[THE RECORDS]:

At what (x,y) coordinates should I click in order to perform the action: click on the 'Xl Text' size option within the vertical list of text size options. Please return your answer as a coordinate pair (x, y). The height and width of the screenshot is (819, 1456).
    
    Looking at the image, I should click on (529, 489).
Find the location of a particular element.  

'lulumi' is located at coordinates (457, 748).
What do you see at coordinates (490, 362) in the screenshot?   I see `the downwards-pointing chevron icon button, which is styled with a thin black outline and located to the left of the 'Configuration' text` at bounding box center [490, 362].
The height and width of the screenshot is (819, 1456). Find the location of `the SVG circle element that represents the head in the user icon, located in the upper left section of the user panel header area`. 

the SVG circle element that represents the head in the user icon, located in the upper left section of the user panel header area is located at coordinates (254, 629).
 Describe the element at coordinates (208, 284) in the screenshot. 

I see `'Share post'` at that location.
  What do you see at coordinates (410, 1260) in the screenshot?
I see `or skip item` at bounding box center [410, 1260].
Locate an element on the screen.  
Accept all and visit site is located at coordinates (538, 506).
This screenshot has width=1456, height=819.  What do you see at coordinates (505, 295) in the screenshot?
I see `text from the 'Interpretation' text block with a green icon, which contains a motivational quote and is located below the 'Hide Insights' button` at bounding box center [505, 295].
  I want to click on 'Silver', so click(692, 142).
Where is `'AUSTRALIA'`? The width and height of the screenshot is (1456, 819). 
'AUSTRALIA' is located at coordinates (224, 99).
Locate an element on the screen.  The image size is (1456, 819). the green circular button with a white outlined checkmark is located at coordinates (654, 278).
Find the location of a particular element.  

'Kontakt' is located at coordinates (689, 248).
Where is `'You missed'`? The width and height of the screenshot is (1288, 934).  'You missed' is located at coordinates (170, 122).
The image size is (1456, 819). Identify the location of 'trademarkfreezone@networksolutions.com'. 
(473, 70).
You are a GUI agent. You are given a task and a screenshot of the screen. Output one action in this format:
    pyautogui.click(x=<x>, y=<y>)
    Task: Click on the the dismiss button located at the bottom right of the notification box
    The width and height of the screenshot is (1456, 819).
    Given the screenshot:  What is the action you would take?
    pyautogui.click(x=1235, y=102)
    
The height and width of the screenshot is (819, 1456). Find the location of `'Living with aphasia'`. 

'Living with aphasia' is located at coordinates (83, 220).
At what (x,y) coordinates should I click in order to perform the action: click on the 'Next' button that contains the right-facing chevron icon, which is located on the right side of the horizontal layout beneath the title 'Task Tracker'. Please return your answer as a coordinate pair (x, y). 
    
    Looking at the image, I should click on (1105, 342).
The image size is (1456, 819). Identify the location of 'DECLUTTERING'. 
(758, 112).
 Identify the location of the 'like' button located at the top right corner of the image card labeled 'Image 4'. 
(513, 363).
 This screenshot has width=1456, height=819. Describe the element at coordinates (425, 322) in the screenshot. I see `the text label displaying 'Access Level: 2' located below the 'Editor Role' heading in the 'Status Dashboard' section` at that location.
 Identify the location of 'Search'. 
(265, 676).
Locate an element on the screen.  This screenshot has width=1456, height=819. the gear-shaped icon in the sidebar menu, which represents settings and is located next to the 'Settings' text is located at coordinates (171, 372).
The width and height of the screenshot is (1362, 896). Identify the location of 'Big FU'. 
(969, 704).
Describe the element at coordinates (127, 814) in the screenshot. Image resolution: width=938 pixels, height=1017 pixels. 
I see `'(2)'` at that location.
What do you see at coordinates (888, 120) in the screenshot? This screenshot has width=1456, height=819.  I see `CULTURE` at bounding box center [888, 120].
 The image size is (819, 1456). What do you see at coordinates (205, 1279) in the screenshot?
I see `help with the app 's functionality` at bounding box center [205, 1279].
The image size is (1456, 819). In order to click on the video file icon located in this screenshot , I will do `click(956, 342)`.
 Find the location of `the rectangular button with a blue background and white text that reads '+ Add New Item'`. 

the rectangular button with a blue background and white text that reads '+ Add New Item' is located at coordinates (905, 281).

[WHAT TO PRODUCE]: Can you arrange the lines of the entries from the line with "You are a GUI" to the line with "(758, 112).", both included, as a Markdown table with the columns Row and Entry line, leaving out blank lines?

[THE SOLUTION]:
| Row | Entry line |
|---|---|
| 1 | You are a GUI agent. You are given a task and a screenshot of the screen. Output one action in this format: |
| 2 |     pyautogui.click(x=<x>, y=<y>) |
| 3 |     Task: Click on the the dismiss button located at the bottom right of the notification box |
| 4 |     The width and height of the screenshot is (1456, 819). |
| 5 |     Given the screenshot:  What is the action you would take? |
| 6 |     pyautogui.click(x=1235, y=102) |
| 7 | The height and width of the screenshot is (819, 1456). Find the location of `'Living with aphasia'`.  |
| 8 | 'Living with aphasia' is located at coordinates (83, 220). |
| 9 | At what (x,y) coordinates should I click in order to perform the action: click on the 'Next' button that contains the right-facing chevron icon, which is located on the right side of the horizontal layout beneath the title 'Task Tracker'. Please return your answer as a coordinate pair (x, y).  |
| 10 |     Looking at the image, I should click on (1105, 342). |
| 11 | The image size is (1456, 819). Identify the location of 'DECLUTTERING'.  |
| 12 | (758, 112). |